Peter J. Magnotta

Peter J. Magnotta

After a rocky start, Congress and the president saved their best for last in 2017. 

The historic tax cut that closed out the Trump administration’s first year defied a conventional wisdom that as recently as last summer gave Congress no chance to pass a major tax bill. A fractious Republican party, a controversial president and a toxic partisan atmosphere was thought to doom any major rate cut in 2017.

Washington may have surprised itself.

More important for household and businesses is that ushering in historically low tax rates should add muscle to an already powerful economic recovery. Lower taxes should stimulate additional investment in U.S. industries that support more high-wage jobs – jobs that Pennsylvania needs. 

New equipment and technologies will make our industries better able to complete with Asian and European companies. Putting bigger paychecks in the hands of American workers will boost demand and help households reduce debt.

Even after the tax bill passed into law, critics doubted its long-term advantage. A stimulus the economy didn’t need, they said. But with marginal tax rates lowered for both individuals and companies, economists now see more comprehensive benefits. 

“Cutting income taxes on individuals will power economic growth in the short run, and reforming them for businesses will do the same over the long haul,” said Harvard University economist Robert Barro. Naysayers also dismissed the tax cuts as a gift to the wealthy. But the Tax Policy Center finds that the bill as signed by the president will lower marginal rates this year for taxpayers across the income spectrum.

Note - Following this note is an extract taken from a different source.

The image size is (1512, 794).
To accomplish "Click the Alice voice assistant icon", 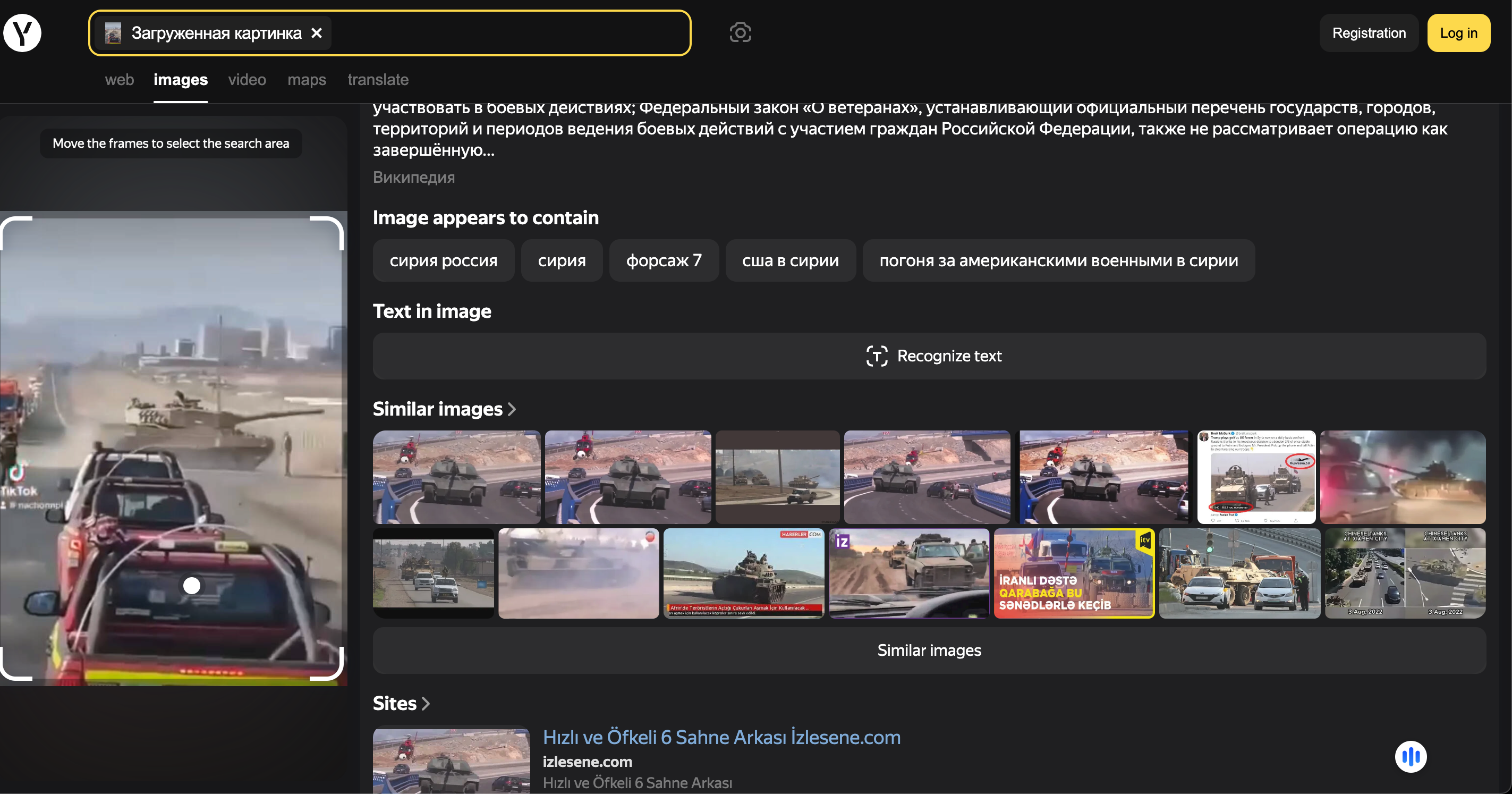I will pos(1411,756).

Industries important to western Pennsylvania will also get a boost, and none more so than coal mining. As surprising as the tax bill was last year, an even bigger surprise arose in the nation’s coal fields. From West Virginia to Wyoming, coal mining made a comeback, defying many who had read the industry its last rites throughout the year.

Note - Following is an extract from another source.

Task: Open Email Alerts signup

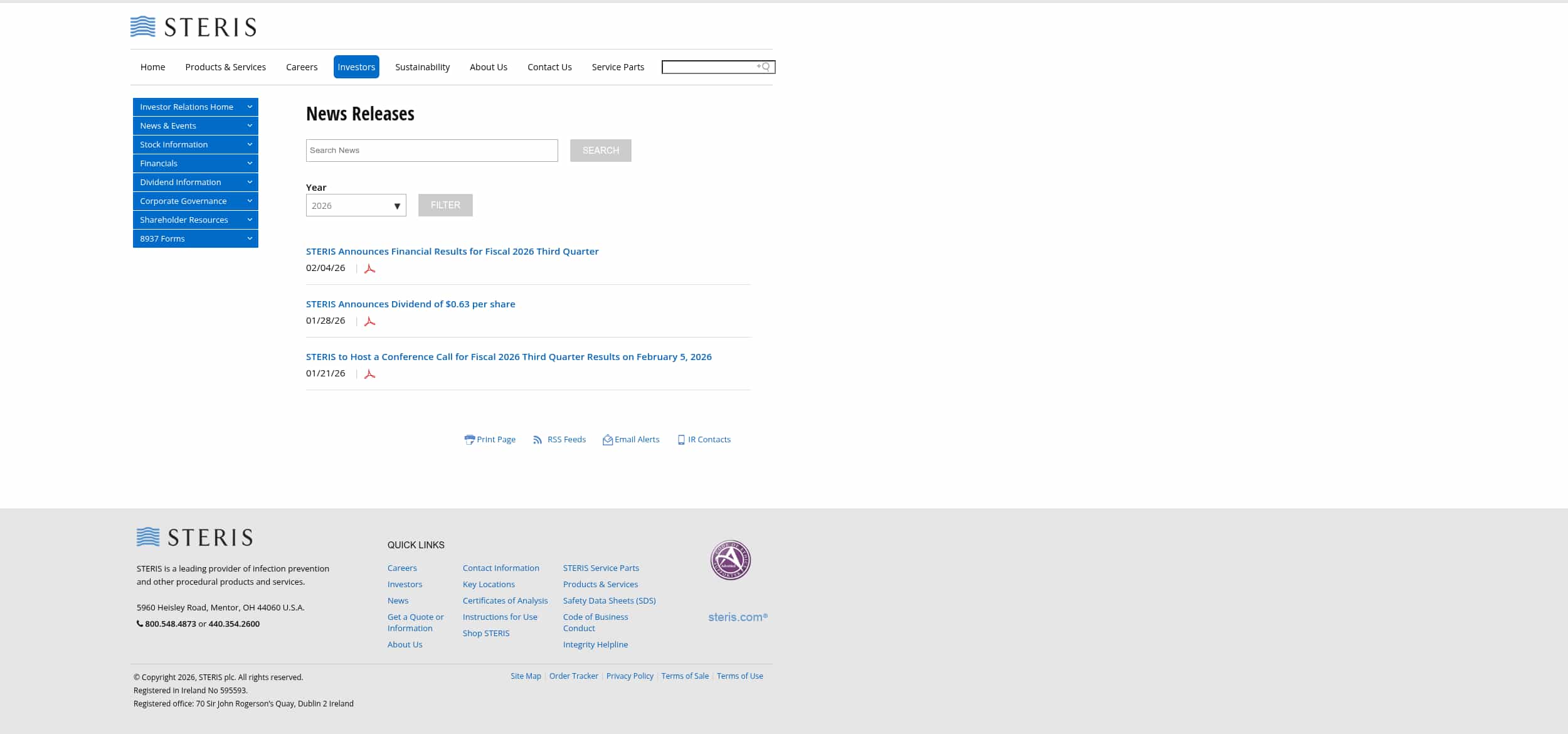Action: 631,439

Instead, coal slowly emerged from a steep downturn that from 2009 to 2016 cost the industry roughly 54,000 jobs, shut down some 800 coal mines and closed 210 coal-based power plants. Battered by a combination of low natural gas prices and federal regulations targeting coal, the industry struggled as its share of nationwide power generation fell from roughly half to less than a third.

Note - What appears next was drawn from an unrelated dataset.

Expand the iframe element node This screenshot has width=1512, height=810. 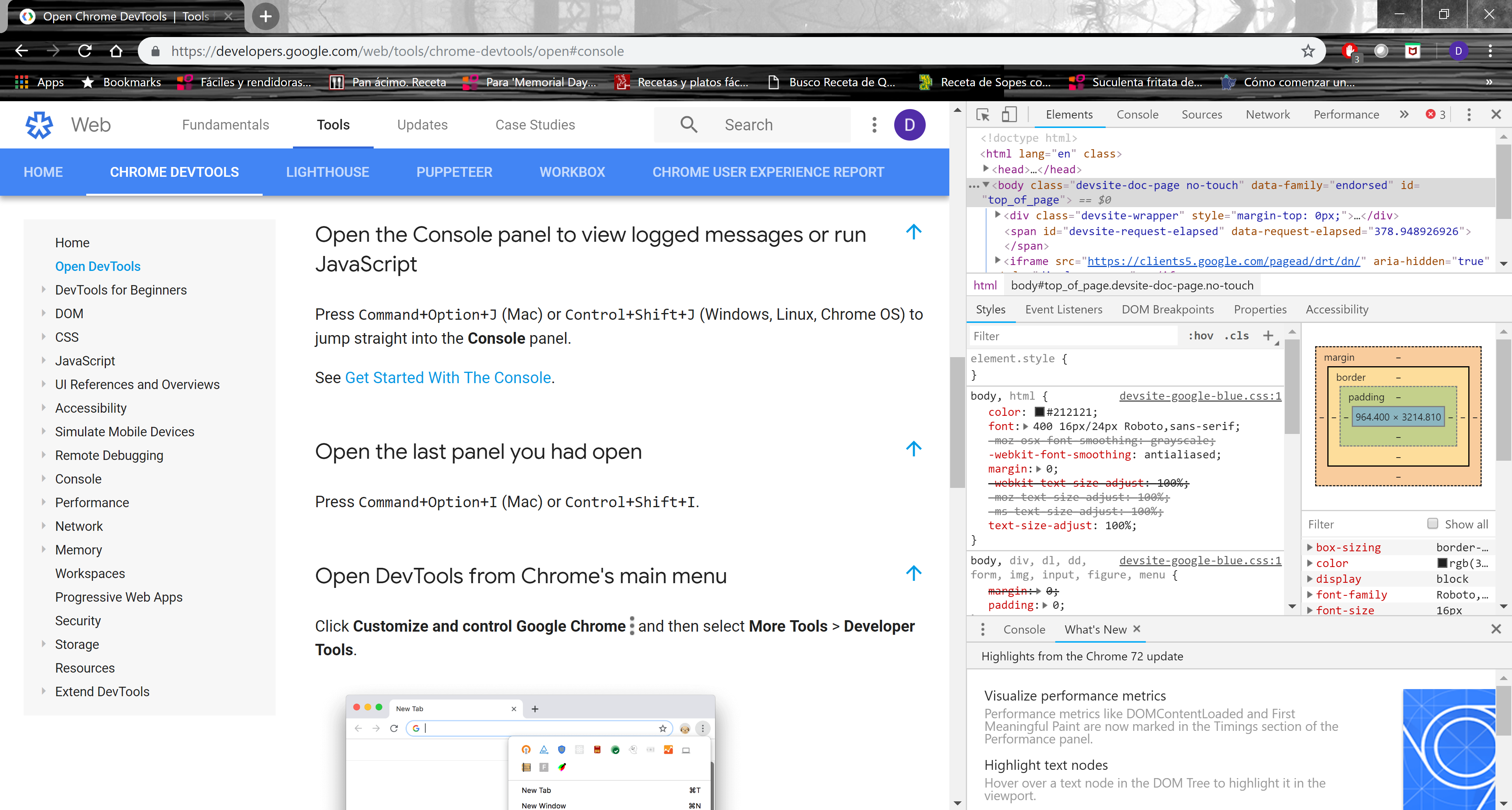998,261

Then, during the past 12 months, coal responded to strong medicine that included a dose of regulatory relief from the Trump administration and a worldwide rebound in coal demand from growing economies. Last year coal exports soared by 67 percent.

Europe and Japan, having abruptly abandoned nuclear power, need U.S. steam coal to generate electricity. Exports of higher value coal used in steelmaking nursed other coal producers back to health. Meanwhile, here at home, a brutally cold winter throughout much of the U.S. has dramatized the value of coal. Frigid temperatures boosted reliance on coal-fired power plants in the first week in January, when coal supplied almost 40 percent of the power in the nation’s largest region, surpassing gas and renewable fuels.

The 2017 tax cuts should add further impetus to coal’s recovery and bolster other basic industries in Pennsylvania that rely on low-cost capital investment and low-cost energy. It took a while, but finally public policy is helping economic growth instead of fighting it.

Peter J. Magnotta is president of 18 Karat Inc., located in Eighty Four, Washington County, and specializing in mine site development, construction, maintenance and reclamation.